Auditor slams HMRC private finance deal
HM Revenue & Customs has not made the savings it forecast from a contract with Mapeley that expires in 2021, the National Audit Office has revealed.
Yesterday, central government auditor the NAO released a report on the 20-year deal HMRC predecessors Inland Revenue and HM Customs & Excise signed with Mapeley STEPS Contractor Limited in 2001. HMRC transferred 60% of its properties to Mapeley in that deal and planned to save £1.2bn.
The NAO said in the eight years so far the contract has cost £312m than was first forecast. It said HMRC needed a long-term plan to manage the private finance initiative deal if it is going to make any savings.
The Inland Revenue and HM Customs & Excise merged to form HM Revenue & Customs on 18 April 2005.
Under the deal, the bodies transferred ownership of 592 properties to the Mapeley company with the aim of saving £1.2bn by reducing running costs and reducing the size of the estate.
However, the NAO said that to date the contract had cost £312m more than was originally forecast because HMRC has vacated fewer buildings than expected and lost money on unrecoverable VAT payments.
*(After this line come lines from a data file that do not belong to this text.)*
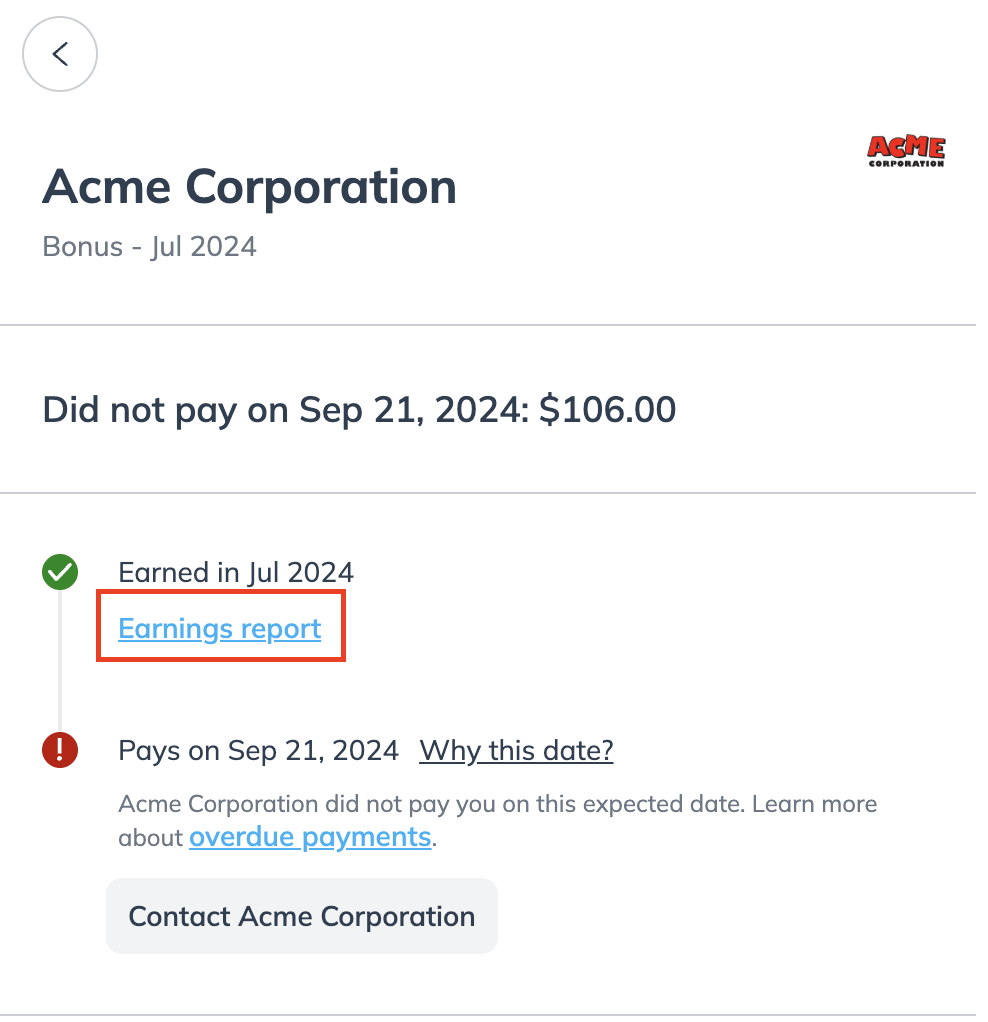Click the "Pays on Sep 21, 2024" step label
The height and width of the screenshot is (1022, 988).
[x=258, y=750]
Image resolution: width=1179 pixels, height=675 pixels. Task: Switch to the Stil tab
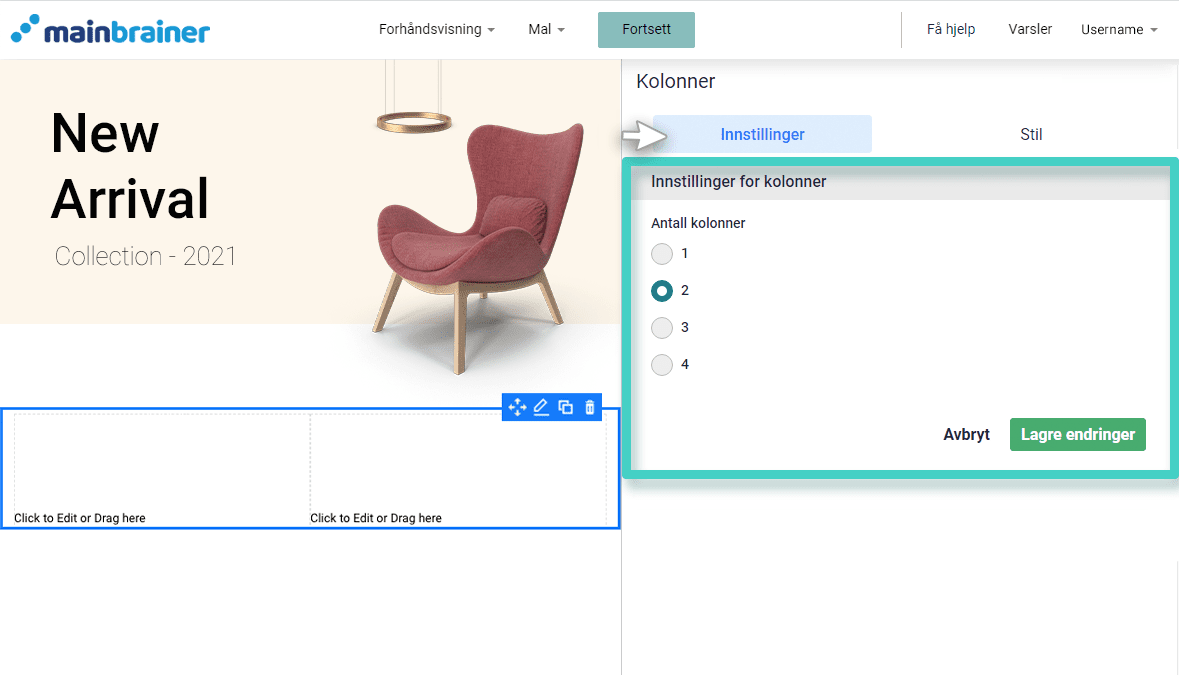1031,133
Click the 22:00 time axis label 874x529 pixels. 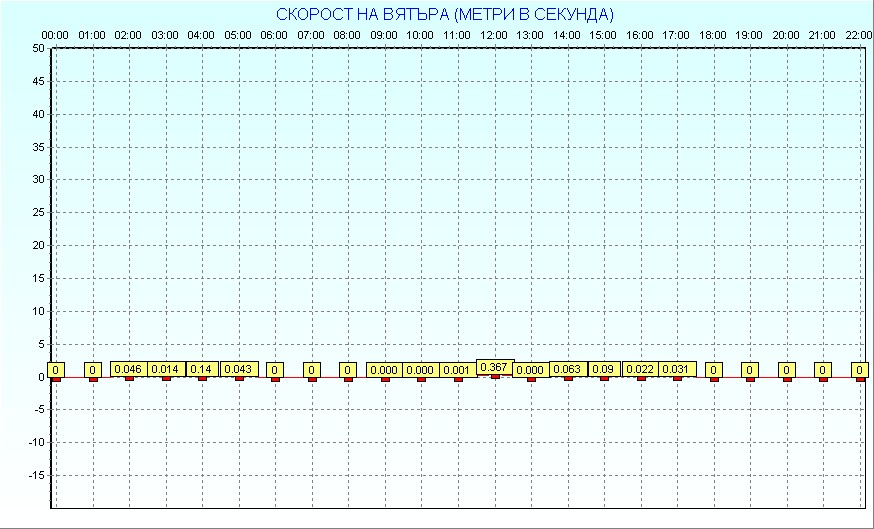(x=859, y=35)
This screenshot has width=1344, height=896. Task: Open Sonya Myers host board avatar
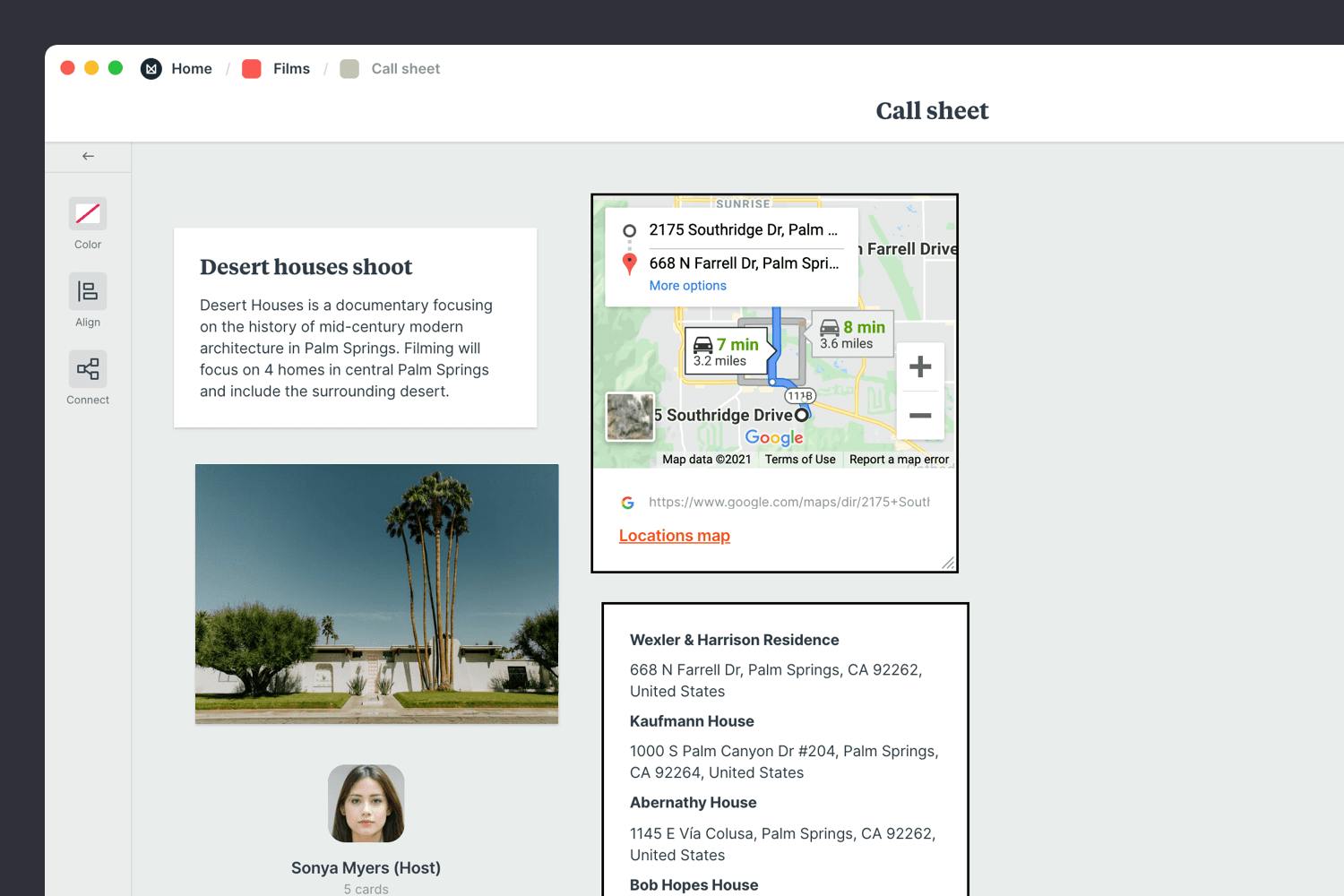point(366,804)
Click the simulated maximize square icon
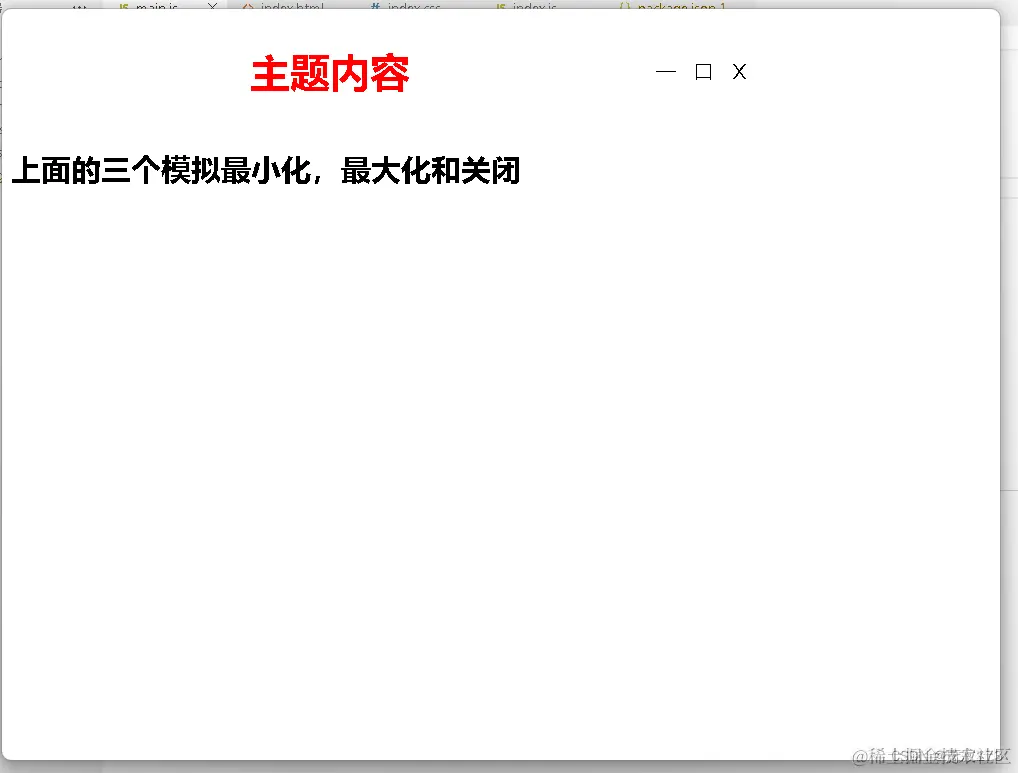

To achieve savings on its estate HMRC is planning to vacate a significant number of its buildings by 2011.
The report said: “Eight years on the Department has not achieved value for money on the contract so far, as it has not realised all the benefits available from the deal. Nor will it achieve value for money over the 20 years of the deal unless it strengthens its management of the contract.”
- MPs slate HMRC’s £3.9bn offshore PFI deal
- Committee blasts HMRC private finance deal
- Auditor doubts £2.8bn of government “savings”
- Hull signs £400m school building deal
- Coalfields plan has no direction, warns auditor
Fill out our Vacant Properties survey for a chance to win £100
Don't miss the Public Property Summit - 1-2 November 2010
[...] To see Public Property UK’s original coverage of the NAO report, click here [...]
Leave your response!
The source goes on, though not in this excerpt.